Below are the entries. Set down exactly the line containing "Image resolution: width=644" and each line after it.

[Opening Data extract section]

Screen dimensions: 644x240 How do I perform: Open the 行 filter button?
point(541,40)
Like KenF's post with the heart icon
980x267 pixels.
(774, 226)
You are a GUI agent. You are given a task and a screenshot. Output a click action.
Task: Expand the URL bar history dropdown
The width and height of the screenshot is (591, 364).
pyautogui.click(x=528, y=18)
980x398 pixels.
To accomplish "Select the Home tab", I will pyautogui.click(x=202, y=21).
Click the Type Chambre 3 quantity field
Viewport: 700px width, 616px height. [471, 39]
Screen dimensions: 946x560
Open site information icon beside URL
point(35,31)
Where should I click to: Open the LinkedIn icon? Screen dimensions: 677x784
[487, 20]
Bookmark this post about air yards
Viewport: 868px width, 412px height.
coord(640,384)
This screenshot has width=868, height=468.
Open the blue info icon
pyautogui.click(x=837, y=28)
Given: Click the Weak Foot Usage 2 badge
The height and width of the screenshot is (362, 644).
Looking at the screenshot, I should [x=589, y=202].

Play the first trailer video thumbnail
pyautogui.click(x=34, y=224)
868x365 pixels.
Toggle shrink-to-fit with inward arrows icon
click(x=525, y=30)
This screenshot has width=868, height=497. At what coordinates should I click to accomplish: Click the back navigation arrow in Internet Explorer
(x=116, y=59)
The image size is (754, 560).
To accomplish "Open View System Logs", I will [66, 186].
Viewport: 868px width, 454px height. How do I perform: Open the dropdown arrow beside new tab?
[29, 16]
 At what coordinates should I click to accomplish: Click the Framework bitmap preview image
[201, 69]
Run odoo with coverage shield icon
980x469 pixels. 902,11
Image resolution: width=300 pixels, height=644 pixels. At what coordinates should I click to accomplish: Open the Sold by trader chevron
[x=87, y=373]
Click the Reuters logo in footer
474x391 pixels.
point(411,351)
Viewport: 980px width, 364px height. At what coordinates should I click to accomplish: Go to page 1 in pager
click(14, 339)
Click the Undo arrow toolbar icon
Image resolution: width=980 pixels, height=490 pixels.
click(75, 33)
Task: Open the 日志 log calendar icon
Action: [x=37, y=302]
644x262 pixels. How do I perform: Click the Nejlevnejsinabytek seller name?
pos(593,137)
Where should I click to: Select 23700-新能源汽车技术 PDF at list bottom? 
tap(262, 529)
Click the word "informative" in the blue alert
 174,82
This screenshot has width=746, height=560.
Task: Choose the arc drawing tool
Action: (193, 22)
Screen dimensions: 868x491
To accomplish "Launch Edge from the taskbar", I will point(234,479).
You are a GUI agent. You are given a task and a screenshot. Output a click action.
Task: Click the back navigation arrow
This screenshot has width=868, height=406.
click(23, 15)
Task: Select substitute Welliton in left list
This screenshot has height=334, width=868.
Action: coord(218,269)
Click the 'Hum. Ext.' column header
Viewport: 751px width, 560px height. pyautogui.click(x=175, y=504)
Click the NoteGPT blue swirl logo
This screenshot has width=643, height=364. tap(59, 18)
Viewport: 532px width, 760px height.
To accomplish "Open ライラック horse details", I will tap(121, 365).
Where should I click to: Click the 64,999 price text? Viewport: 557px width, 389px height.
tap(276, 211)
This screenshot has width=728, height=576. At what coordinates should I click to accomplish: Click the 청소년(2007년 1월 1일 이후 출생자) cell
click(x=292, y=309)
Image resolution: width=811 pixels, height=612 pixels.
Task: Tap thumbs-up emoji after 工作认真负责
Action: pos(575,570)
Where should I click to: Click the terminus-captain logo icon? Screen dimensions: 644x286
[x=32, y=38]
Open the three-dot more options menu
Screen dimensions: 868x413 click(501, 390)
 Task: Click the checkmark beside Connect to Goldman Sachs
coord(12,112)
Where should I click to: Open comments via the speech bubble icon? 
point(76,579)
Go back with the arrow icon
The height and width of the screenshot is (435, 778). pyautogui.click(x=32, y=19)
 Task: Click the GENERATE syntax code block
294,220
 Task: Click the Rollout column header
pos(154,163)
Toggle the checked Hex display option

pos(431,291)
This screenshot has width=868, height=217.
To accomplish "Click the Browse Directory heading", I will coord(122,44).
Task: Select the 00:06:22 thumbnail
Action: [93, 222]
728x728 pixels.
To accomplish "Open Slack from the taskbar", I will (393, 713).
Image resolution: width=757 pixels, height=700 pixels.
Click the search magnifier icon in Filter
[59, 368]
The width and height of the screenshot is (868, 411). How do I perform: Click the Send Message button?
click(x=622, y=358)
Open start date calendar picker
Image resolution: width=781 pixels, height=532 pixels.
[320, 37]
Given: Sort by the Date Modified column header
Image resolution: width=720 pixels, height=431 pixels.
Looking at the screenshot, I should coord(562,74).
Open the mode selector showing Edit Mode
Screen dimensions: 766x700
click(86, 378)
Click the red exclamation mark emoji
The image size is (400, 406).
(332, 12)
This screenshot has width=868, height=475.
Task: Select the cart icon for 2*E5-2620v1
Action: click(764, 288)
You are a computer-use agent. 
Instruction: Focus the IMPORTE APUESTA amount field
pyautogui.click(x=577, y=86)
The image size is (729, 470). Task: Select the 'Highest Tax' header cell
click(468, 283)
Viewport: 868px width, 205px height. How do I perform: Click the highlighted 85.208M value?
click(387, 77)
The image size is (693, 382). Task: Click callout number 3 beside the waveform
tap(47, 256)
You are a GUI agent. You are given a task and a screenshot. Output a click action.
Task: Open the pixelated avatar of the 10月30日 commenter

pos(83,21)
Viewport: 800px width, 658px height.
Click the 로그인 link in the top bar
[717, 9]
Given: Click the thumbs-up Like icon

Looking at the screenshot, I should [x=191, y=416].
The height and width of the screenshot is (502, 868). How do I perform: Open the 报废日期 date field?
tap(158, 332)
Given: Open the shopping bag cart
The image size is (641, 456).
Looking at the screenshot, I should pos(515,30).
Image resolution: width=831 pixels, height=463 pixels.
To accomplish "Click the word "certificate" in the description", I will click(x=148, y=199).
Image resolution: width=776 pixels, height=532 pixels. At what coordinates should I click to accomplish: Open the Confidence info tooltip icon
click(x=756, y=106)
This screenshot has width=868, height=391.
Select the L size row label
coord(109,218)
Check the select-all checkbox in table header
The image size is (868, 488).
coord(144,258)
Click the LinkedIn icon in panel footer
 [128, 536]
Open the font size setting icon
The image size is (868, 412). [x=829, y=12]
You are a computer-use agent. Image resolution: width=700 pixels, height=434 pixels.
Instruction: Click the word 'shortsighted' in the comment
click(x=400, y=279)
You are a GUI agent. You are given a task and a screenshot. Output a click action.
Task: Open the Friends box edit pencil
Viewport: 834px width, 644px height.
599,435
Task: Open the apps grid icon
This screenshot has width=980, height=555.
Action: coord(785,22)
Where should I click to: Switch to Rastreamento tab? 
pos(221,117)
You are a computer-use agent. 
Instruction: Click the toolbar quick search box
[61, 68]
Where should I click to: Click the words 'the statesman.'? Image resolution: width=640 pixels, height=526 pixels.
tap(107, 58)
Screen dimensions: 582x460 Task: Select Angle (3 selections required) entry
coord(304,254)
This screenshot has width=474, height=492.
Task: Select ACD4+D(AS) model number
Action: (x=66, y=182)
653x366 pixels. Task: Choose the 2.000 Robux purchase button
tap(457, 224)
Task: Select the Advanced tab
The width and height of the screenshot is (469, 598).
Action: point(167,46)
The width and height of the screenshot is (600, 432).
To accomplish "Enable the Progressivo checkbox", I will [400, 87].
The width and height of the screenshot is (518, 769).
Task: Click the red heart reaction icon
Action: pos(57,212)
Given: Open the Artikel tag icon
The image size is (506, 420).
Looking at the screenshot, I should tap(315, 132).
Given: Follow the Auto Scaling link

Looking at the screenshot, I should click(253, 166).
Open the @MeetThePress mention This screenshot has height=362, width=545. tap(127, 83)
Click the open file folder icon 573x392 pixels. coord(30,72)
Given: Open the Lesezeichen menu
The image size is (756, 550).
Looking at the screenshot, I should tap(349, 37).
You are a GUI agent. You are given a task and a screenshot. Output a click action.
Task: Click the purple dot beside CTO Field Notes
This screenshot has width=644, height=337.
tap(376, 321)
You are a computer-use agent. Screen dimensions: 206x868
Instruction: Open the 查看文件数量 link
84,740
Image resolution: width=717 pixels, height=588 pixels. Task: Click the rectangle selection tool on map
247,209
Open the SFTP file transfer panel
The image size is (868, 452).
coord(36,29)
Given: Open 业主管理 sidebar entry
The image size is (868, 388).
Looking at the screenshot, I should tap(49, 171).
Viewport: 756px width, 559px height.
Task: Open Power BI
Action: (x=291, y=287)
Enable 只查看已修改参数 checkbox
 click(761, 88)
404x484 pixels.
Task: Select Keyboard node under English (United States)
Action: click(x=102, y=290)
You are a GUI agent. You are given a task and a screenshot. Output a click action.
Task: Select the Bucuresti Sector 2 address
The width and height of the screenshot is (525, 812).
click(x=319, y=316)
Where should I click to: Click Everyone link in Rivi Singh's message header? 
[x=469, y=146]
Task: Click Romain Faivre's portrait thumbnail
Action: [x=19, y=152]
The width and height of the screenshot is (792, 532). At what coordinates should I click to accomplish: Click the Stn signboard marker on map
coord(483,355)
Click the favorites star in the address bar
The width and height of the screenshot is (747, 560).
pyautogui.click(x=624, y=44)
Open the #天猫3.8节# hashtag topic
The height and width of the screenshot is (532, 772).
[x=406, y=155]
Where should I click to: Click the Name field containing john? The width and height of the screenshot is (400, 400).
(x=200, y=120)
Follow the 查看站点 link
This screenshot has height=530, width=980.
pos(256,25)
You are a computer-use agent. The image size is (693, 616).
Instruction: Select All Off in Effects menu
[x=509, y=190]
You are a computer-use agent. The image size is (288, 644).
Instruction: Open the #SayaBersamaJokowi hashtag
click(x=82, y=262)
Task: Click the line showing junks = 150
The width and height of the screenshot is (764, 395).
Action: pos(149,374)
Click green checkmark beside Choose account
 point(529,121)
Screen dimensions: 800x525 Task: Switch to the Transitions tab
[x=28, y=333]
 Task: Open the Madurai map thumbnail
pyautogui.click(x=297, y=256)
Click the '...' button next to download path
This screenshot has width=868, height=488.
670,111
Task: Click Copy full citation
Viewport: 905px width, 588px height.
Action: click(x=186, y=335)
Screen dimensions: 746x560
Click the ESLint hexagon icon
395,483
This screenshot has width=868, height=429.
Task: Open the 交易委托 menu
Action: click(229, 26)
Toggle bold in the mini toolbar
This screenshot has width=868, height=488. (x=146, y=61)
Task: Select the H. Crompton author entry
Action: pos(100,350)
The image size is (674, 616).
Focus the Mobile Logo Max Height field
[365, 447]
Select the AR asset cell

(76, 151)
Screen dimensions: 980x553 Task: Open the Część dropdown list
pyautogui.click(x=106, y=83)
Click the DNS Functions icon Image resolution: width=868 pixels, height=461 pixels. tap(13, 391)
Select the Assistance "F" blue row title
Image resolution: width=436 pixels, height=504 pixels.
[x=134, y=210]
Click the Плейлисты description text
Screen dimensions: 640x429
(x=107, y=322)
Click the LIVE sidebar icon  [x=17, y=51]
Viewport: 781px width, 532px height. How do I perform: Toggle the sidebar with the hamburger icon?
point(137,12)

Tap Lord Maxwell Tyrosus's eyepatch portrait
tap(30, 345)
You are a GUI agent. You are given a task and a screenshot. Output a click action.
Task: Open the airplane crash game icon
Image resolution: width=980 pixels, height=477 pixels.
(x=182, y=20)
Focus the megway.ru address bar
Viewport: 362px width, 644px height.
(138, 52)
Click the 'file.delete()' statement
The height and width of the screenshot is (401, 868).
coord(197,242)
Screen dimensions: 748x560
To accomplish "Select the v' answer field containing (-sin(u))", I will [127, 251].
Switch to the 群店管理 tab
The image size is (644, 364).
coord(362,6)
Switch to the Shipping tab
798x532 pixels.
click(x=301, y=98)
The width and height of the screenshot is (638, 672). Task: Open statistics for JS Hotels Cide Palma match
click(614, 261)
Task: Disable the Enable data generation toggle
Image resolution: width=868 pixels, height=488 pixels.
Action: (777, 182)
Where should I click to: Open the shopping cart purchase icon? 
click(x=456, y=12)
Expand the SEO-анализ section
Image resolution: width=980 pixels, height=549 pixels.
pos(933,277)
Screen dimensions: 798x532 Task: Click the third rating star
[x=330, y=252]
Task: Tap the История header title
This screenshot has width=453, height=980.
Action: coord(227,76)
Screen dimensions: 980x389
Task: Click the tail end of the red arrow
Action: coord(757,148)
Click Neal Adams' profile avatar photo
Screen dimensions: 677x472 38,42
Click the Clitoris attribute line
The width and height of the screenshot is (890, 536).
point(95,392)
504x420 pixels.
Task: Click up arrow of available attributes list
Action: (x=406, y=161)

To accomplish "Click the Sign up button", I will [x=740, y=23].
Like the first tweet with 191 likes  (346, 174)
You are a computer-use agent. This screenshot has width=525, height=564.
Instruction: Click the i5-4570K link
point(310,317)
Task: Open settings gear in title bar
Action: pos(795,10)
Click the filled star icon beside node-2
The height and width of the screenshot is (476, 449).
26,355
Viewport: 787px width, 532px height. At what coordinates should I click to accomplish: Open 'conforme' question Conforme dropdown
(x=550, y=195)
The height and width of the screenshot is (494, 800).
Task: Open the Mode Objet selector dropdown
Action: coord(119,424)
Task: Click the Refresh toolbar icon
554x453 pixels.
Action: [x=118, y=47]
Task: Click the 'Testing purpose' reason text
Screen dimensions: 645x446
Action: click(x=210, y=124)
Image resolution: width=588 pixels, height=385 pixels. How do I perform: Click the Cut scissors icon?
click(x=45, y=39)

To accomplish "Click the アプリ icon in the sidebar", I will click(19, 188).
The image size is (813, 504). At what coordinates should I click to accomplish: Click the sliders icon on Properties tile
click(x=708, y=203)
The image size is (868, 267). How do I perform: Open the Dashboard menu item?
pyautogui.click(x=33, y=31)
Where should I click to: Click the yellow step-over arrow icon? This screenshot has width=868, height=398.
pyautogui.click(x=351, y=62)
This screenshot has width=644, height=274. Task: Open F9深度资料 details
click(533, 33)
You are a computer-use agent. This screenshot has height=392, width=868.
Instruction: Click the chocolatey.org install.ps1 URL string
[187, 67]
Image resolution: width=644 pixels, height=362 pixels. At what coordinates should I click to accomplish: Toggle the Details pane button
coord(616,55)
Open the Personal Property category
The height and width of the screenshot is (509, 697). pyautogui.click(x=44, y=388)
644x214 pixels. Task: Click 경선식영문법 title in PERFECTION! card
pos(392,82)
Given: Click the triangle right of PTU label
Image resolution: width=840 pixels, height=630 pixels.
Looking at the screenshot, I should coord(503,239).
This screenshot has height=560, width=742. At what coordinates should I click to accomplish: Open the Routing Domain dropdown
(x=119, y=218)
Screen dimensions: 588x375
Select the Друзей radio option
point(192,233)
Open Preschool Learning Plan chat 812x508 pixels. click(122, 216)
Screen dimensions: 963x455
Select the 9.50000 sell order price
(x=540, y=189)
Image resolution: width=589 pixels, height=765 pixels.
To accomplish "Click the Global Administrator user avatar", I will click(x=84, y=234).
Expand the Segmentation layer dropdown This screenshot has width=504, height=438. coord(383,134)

[Closing Data extract section]

## [Answer]
Image resolution: width=644 pixels, height=362 pixels. At what coordinates should I click to accomplish: Toggle the Details pane button
coord(616,55)
Open the Personal Property category
The height and width of the screenshot is (509, 697). pyautogui.click(x=44, y=388)
644x214 pixels. Task: Click 경선식영문법 title in PERFECTION! card
pos(392,82)
Given: Click the triangle right of PTU label
Image resolution: width=840 pixels, height=630 pixels.
Looking at the screenshot, I should coord(503,239).
This screenshot has height=560, width=742. At what coordinates should I click to accomplish: Open the Routing Domain dropdown
(x=119, y=218)
Screen dimensions: 588x375
Select the Друзей radio option
point(192,233)
Open Preschool Learning Plan chat 812x508 pixels. click(122, 216)
Screen dimensions: 963x455
Select the 9.50000 sell order price
(x=540, y=189)
Image resolution: width=589 pixels, height=765 pixels.
To accomplish "Click the Global Administrator user avatar", I will click(x=84, y=234).
Expand the Segmentation layer dropdown This screenshot has width=504, height=438. coord(383,134)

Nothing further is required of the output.